On 14 October, Southwark Crown Court heard former Diocese of London employee Martin Sargeant plead guilty to £5.2 million of fraud charges. He is apparently staying in a residential centre at present as he receives support for gambling addiction, and £5m over 11 years is certainly a great stake. Reports state he flew with British Airways 180 times during that period, although there’s no mention of the considerable time off he also claimed for cancer treatment. The judge told him to expect ‘immediate custody’ when he is sentenced on 21 November.
Over the summer, St Paul’s Cathedral opened the ‘Remember Me’ Covid-19 memorial ‘for all faiths and none’ in its north transept and part of the planned step-free access which this welcome boost from the Covid memorial appeal fund helped to complete. Designed by Surveyor Oliver Caroe, ‘in sympathy with its iconic surroundings, echoing the geometry of Wren’s design’, the ‘beautiful, elliptical timber structure crafted with British Oak’ inner portico unfortunately, in the words of one observer, ‘looks like a pissoir’.

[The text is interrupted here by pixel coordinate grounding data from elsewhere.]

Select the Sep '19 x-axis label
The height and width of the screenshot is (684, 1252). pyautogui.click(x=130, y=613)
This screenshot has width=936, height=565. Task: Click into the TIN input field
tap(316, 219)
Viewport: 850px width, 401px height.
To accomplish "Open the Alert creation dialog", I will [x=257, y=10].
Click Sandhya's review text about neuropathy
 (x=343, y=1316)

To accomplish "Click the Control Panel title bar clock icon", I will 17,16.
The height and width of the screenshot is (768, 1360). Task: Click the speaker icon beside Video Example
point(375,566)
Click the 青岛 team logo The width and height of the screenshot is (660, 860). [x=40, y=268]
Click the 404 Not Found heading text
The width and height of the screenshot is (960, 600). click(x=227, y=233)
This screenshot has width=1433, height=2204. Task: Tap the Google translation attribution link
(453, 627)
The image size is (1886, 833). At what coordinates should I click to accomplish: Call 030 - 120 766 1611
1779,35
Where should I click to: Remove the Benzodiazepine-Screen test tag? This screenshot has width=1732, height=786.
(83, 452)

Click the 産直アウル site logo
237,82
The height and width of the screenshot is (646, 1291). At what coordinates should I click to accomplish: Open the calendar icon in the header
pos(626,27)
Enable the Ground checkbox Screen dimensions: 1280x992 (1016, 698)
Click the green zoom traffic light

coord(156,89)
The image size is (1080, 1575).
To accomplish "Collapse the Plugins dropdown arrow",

It used to be that bishops had a chaplain but needs must and they can even have their own bishop nowadays. When Emma Ineson moved to Lambeth Palace the job title changed from ‘Bishop at Lambeth to ‘Bishop to the Archbishops’. And now congratulations to Dr Jo Bailey Wells, Bishop of Dorking (the Rt Revd Mrs Sam Wells) who has just been appointed to the new post of Bishop for Episcopal Ministry in the Anglican Communion ‘to build on the success’ of the Lambeth Conference. And who pays for all this? Another addition to the Church Commissioners’ pay roll?
Back when the See of Maidstone was handed to the conservative evangelicals in 2010, the deal was struck with Canterbury Diocese for an extra archdeacon (Ashford). Now that Canterbury is reclaiming Maidstone for a diocesan suffragan, and the PEV baton passes to a new Bishop of Ebbsfleet, will the diocese be surrendering that archdeacon post or continue to soldier on with three archdeacons? Answers on a postcard.
The London day of the Lambeth Conference in August had an ‘exit through the gift shop’. As the bishops and their spouses departed for the river cruise, stalls peddled branded travel cups, tea towels, cotton bags, Lambeth Palace honey and even a ‘bishop duck’ for the bath. Canterbury Cathedral has gone one step further. In time for Christmas, tree ornaments are now available of none other than Archbishop Welby ‘in his inaugural vestments’. Priced at £14.99, they’re available from www.cathedral-enterprises. co.uk/Shop/Ornaments-and-Christmas (see photo on p3).
It’s not often the announcement of a new Provincial Episcopal Visitor makes the BBC lunchtime news, but that’s what happened on Friday 14 October. As journalists on the ground in Westminster did their best to report live on the unfolding chaos in those vital minutes between the news of Kwasi Kwarteng’s sacking as Chancellor and Jeremy Hunt’s appointment, they went to the Number 10 website. ‘We’re looking for an announcement and the last one there is for the Suffragan Bishop of Beverley from two days ago,’ pronounced the national broadcaster. An auspicious start for Fr Race, in the same breath as Chancellors of the Exchequer even before his consecration. We all wish him well, ad multos annos, and surely to last longer than the average politician in high office.